──────── EXERCISE DATA

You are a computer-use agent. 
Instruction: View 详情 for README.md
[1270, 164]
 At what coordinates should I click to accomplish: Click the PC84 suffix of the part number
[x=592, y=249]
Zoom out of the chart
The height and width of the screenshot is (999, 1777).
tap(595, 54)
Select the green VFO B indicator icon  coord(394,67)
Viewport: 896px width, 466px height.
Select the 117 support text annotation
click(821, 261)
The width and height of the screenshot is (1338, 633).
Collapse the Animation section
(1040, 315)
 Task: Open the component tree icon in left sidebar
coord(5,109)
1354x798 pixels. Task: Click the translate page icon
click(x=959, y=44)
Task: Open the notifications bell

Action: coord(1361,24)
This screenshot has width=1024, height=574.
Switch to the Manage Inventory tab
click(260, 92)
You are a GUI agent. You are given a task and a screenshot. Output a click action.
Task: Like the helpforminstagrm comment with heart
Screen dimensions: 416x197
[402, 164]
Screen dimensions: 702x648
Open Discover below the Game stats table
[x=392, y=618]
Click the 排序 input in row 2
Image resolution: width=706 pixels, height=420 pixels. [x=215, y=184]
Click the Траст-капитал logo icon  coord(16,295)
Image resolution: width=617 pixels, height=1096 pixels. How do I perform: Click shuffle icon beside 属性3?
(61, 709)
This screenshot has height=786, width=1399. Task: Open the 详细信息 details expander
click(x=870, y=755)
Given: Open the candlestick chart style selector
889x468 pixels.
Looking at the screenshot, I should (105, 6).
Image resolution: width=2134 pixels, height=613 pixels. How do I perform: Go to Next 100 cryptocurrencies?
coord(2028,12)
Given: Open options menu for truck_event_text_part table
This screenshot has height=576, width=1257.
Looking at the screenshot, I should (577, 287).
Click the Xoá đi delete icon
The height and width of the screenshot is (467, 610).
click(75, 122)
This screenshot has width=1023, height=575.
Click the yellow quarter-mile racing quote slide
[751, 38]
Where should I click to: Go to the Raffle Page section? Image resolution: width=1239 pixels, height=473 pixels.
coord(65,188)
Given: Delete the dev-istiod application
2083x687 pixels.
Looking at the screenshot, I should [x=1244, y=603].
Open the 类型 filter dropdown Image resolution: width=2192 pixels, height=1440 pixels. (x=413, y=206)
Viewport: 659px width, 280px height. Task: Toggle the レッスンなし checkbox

────────────────

§ **WRITTEN REQUEST**
Rewrite the records above so that each "Screen dimensions" becomes "Screen size", and leave everything else as it is.

§ **EXERCISE ANSWER**
You are a computer-use agent. 
Instruction: View 详情 for README.md
[1270, 164]
 At what coordinates should I click to accomplish: Click the PC84 suffix of the part number
[x=592, y=249]
Zoom out of the chart
The height and width of the screenshot is (999, 1777).
tap(595, 54)
Select the green VFO B indicator icon  coord(394,67)
Viewport: 896px width, 466px height.
Select the 117 support text annotation
click(821, 261)
The width and height of the screenshot is (1338, 633).
Collapse the Animation section
(1040, 315)
 Task: Open the component tree icon in left sidebar
coord(5,109)
1354x798 pixels. Task: Click the translate page icon
click(x=959, y=44)
Task: Open the notifications bell

Action: coord(1361,24)
This screenshot has width=1024, height=574.
Switch to the Manage Inventory tab
click(260, 92)
You are a GUI agent. You are given a task and a screenshot. Output a click action.
Task: Like the helpforminstagrm comment with heart
Screen size: 416x197
[402, 164]
Screen size: 702x648
Open Discover below the Game stats table
[x=392, y=618]
Click the 排序 input in row 2
Image resolution: width=706 pixels, height=420 pixels. [x=215, y=184]
Click the Траст-капитал logo icon  coord(16,295)
Image resolution: width=617 pixels, height=1096 pixels. How do I perform: Click shuffle icon beside 属性3?
(61, 709)
This screenshot has height=786, width=1399. Task: Open the 详细信息 details expander
click(x=870, y=755)
Given: Open the candlestick chart style selector
889x468 pixels.
Looking at the screenshot, I should (105, 6).
Image resolution: width=2134 pixels, height=613 pixels. How do I perform: Go to Next 100 cryptocurrencies?
coord(2028,12)
Given: Open options menu for truck_event_text_part table
This screenshot has height=576, width=1257.
Looking at the screenshot, I should (577, 287).
Click the Xoá đi delete icon
The height and width of the screenshot is (467, 610).
click(75, 122)
This screenshot has width=1023, height=575.
Click the yellow quarter-mile racing quote slide
[751, 38]
Where should I click to: Go to the Raffle Page section? Image resolution: width=1239 pixels, height=473 pixels.
coord(65,188)
Given: Delete the dev-istiod application
2083x687 pixels.
Looking at the screenshot, I should [x=1244, y=603].
Open the 类型 filter dropdown Image resolution: width=2192 pixels, height=1440 pixels. (x=413, y=206)
Viewport: 659px width, 280px height. Task: Toggle the レッスンなし checkbox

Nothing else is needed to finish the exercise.